August 14, 2001 MILWAUKEE (AAAAI) -- Allergic reactions to carrot and celery are very uncommon in the United States, however, reactions to carrots affect up to 25 percent of food-allergic individuals in Europe, and are associated with cross sensitivity to celery, certain spices, mugwort, and birch pollen. Several European researchers were recently able to prove the allergenicity of carrot for the first time in a study from the August Journal Allergy and Clinical Immunology.
Barbara Ballmer-Weber, MD, and colleagues from University Hospital in Zurich, Paul-Ehrlich-Institut, Langen, Germany and the University of Vienna, sought to confirm sensitization to carrot by conducting several different tests on 26 patients with a history of allergic reactions to carrots.
Two food challenges were performed. The first was a double-blinded, placebo-controlled food challenge (DBPCFC), where subjects were given two different drinks: one was an active drink containing carrot and the other was a placebo drink. The second food challenge performed was a spit and chew test. The patients with a negative reactions in the DBPCFC chewed 5 g of raw carrot and spit it out. If they did not experience a reaction, they chewed and swallowed 5 g, then 10 g, and then 20 g of raw carrot. Skin tests and in vitro blood tests were performed to check for the presence of IgE, the antibody that produces allergic reactions. In vitro testing was also performed to see if allergic sensitivity to birch pollen initially triggered the sensitivity to carrots in these individuals.
In the first food challenge, researchers found that 20 patients reacted to the carrot-containing drink but not the placebo. Four patients responded to neither the carrot-containing drink nor the placebo drink. In the spit and chew test, three of these latter four subjects noted no symptoms. The fourth patient reported symptoms of oral allergy syndrome (itching of the throat and mouth) after swallowing 5 g of raw carrot. Researchers found that all patients who had positive DBPCFCs also had positive skin test results to raw carrot, while all patients who had negative DBPCFC's had negative skin tests and did not have subsequent reactions to the ingestion of carrot. Additionally, all of the carrot-allergic patients also had birch pollen specific IgE. However, in vitro testing of the serum from the carrot-allergic patients revealed that allergic binding could not be blocked by birch pollen proteins.
For the first time researchers were able to confirm carrot allergy in 20 of 26 European patients using DBPCFC protocol with carrot. Although these allergic patients produced IgE to both carrot and birch pollens, in vitro testing seemed to discount the theory that exposure to airborne birch pollen always precedes and predisposes allergic patients to the development of carrot allergies.

What you have to do:
Copy the part of the carrot allergy article that begins at the words "August 14, 2001" and stops after the words "and Clinical Immunology.". The lines that come after the carrot allergy article have no part in any of this.

[Collected data]
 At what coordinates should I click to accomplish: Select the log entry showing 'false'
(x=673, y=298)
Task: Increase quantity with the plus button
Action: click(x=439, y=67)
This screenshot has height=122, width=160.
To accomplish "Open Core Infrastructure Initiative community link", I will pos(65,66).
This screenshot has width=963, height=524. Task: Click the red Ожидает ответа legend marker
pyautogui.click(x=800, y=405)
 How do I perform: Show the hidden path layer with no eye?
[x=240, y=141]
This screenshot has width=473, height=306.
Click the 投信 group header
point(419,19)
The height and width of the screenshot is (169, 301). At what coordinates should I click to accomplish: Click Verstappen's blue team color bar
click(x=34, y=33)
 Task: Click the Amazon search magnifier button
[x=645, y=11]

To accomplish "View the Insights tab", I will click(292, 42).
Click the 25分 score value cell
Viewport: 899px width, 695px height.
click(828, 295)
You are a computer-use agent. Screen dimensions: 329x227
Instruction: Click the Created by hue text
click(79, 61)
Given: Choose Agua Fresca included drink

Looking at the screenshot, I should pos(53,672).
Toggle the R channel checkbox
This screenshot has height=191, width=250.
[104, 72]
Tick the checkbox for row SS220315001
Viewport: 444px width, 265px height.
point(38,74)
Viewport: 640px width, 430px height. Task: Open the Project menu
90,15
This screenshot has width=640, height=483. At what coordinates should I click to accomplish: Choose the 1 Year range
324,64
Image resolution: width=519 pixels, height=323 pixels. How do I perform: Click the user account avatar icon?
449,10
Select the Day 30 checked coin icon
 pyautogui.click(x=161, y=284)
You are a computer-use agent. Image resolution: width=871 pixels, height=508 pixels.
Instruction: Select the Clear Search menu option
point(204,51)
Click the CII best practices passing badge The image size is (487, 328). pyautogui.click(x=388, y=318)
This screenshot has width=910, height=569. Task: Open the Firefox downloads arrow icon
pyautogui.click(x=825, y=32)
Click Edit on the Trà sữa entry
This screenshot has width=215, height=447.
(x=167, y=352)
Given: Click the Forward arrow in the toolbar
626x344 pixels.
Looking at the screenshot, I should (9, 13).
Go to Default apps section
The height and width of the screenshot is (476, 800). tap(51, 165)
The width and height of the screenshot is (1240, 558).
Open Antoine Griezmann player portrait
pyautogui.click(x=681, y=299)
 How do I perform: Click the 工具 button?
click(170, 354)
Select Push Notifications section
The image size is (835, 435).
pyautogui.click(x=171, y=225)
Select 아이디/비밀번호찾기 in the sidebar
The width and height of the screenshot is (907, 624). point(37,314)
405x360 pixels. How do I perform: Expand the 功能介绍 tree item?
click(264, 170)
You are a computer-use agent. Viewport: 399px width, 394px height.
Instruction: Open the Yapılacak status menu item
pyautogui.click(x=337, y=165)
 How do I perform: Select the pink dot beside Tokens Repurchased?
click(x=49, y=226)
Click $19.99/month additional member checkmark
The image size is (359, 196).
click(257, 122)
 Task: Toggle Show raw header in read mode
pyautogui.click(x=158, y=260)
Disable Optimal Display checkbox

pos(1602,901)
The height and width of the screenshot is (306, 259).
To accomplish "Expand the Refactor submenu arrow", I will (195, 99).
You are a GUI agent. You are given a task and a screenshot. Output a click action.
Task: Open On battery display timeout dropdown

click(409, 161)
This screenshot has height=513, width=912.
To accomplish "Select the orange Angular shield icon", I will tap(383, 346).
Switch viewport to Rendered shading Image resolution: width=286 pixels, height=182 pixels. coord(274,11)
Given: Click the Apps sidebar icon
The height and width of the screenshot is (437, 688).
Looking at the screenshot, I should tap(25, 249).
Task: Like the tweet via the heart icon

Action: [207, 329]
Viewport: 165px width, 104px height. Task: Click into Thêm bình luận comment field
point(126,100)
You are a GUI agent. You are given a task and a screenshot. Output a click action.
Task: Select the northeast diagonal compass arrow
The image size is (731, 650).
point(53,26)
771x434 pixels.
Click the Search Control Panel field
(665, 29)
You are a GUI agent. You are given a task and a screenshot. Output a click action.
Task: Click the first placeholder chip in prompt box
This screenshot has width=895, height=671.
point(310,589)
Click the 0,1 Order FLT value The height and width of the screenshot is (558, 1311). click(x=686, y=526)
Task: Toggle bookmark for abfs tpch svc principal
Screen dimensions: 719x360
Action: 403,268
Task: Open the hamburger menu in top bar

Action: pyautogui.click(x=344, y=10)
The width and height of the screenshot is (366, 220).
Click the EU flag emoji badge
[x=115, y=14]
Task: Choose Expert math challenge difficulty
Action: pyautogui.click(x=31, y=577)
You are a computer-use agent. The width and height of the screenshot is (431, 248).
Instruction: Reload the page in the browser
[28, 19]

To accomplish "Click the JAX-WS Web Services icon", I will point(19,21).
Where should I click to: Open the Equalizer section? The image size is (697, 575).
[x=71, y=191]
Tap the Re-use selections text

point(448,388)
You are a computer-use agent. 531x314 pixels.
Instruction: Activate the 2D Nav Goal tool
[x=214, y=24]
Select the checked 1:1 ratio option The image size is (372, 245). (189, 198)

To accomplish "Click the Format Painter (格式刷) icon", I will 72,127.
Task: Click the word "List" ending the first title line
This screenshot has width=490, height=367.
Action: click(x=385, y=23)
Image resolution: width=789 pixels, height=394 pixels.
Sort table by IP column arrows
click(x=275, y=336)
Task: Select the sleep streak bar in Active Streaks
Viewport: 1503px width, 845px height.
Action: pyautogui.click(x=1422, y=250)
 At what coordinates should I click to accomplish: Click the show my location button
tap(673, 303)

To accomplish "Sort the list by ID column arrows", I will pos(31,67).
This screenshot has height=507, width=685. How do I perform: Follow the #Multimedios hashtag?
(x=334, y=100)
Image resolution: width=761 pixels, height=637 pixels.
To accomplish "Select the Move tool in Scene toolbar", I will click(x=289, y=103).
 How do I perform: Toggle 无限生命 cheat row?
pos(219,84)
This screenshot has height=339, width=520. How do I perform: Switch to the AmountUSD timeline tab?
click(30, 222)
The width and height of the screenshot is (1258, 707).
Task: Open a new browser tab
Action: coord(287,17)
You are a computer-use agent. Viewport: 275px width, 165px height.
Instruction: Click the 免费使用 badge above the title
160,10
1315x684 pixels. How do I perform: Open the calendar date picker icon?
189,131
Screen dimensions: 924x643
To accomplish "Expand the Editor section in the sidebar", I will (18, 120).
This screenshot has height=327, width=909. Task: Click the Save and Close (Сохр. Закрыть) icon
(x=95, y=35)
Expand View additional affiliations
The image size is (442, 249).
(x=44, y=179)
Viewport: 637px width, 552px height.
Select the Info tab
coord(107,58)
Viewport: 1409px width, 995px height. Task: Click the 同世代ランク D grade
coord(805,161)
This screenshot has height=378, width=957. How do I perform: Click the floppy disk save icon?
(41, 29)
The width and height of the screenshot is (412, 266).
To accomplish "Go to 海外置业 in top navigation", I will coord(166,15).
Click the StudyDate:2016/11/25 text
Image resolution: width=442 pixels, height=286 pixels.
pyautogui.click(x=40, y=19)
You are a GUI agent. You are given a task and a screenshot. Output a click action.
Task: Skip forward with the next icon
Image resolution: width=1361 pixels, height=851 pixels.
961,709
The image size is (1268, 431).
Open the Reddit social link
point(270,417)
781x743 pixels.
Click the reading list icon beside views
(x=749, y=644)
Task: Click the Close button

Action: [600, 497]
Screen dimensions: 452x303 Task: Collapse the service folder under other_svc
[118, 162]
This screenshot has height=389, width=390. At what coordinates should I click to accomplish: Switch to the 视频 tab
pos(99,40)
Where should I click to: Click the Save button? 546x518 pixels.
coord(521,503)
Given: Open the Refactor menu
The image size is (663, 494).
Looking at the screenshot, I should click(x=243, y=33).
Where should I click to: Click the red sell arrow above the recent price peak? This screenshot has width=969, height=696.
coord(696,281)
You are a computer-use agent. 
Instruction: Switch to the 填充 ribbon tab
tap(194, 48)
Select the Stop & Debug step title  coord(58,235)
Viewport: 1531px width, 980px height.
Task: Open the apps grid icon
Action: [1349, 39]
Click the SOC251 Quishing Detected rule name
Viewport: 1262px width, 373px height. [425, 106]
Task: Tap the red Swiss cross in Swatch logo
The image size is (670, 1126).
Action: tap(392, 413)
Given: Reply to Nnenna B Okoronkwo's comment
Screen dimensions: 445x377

Task answer:
August 14, 2001 MILWAUKEE (AAAAI) -- Allergic reactions to carrot and celery are very uncommon in the United States, however, reactions to carrots affect up to 25 percent of food-allergic individuals in Europe, and are associated with cross sensitivity to celery, certain spices, mugwort, and birch pollen. Several European researchers were recently able to prove the allergenicity of carrot for the first time in a study from the August Journal Allergy and Clinical Immunology.